La dernière série de travaux présentés – Mine de Martyres, 2023 - est une étonnante incursion dans la peinture. Sur des supports de
bois aux dimensions variables, les lignes-fils et leurs volutes ariennes font place à des lignes-traces, des entailles plus ou moins profondes que l’artiste colmate avec une pâte et un pigment industriel référent au code couleur des Bâtiments et Travaux Publics (BTP). Chaque « tableau » adopte l’une de ces couleurs acidulées. Une surface marquée de traits jaunes suggère ainsi des canalisations de gaz et d’hydrocarbures ; une autre, avec des tracés bleus, évoque des conduits d’eau potable ; orange, une troisième renvoie aux produits chimiques... Plutôt qu’une référence explicite, il s’agit de lignes de déterritorialisation, trajectoires intermédiaires entre la peinture
et l’urbanisme, l’abstraction picturale et les schémas techniques, la galerie d’art et les chantiers où se rencontrent habituellement ces combinaisons chromatiques. Entre peinture et BTP, une troisième strate de signification adhère au support lui-même. Ces planches de découpe, ayant appartenu à différents ateliers, portent les marques et les signes de leurs activités. Les lignes-traces remplies par la couleur, constituent un relevé topographique, mémoire des multiples passages d’outils et machines ayant rayé, entaillé, fragmenté, patiné ces surfaces. Familièrement appelées « martyres » par leurs utilisateurs, elles orientent aussi l’interprétation. Mis en exergue par le titre, ce terme intervient comme un élément dramaturgique : les planches de découpe sont identifiées à des scènes de supplices et présentent leurs stigmates.Avec un décalage préservant des discours doctrinaires, les martyres révèlent les blessures infligées aux matériaux par des techniques violentes. Par contraste, on peut penser aux usages développés en Inde par les jaïns dont les vêtements et objets usuels sont exempts de coupures ou perçages ; concevant des formes tressées ou moulées, quand ils n’optent pas pour un complet dénuement, les jaïns ne rompent aucune des lignes qui lient selon eux humain et non humain. Le processus de fabrication engage un rapport au monde.



Cyril Jarton



Topographie d’une planche de travail (Clin d’œil à Daniel Spoerri)

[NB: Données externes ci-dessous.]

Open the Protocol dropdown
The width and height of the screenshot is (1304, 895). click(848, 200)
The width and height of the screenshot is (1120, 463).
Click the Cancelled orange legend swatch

Cette planche de découpe extraite de Mine de Martyres, 2023, a été récupérée à l’usine Pillard de Marseille, auprès de l’association FAIRE. Elle a servi à de nombreuses activités de menuiserie et de coupe de métaux.
1 – Enchevêtrement : la concentration des lignes apporte une indication rythmique, scandant une répétition. C’est aussi l’inscription temporelle du travail effectué sur cette planche utilisée comme établi pendant près de 10 ans.
2 – Croisement angle droit : les lignes droites, traversant toute la longueur et la largeur du support, signent le règne de la technique. Selon Tim Ingold, l’Occident a progressivement changé le cours de la ligne, substituant la ligne droite (symbole de rationalité et de modernité) à la ligne voyageuse, où convergent le geste et à sa trace. Ces sillons matérialisent les traits de coupe de la scie circulaire, le trajet rectiligne de la machine.
3 – Surface striée : dérapage des outils et autres sorties de lame ponctuent la planche de traits accidentels.A la surface rectiligne - vision normée et organisée – se superposent ces segments anarchiques, traits sauvages qui viennent éclater et brouiller le plan comme des signes de végétations adventices. La couleur verte accentue cette impression.
4-5 – Perçage et ponctuation naturelle : diverses opérations de clouage ou de vissage parsèment la surface d’impacts.Après la coupe, le perçage est le second procédé technique récurent. Le surnom de martyre attribué à ces planches, témoigne de la violence des opérations de menuiserie que l’on peut opposer à la ponctuation naturelle du bois, traces des nœuds laissées par la croissance des branches où convergent de délicates rainures.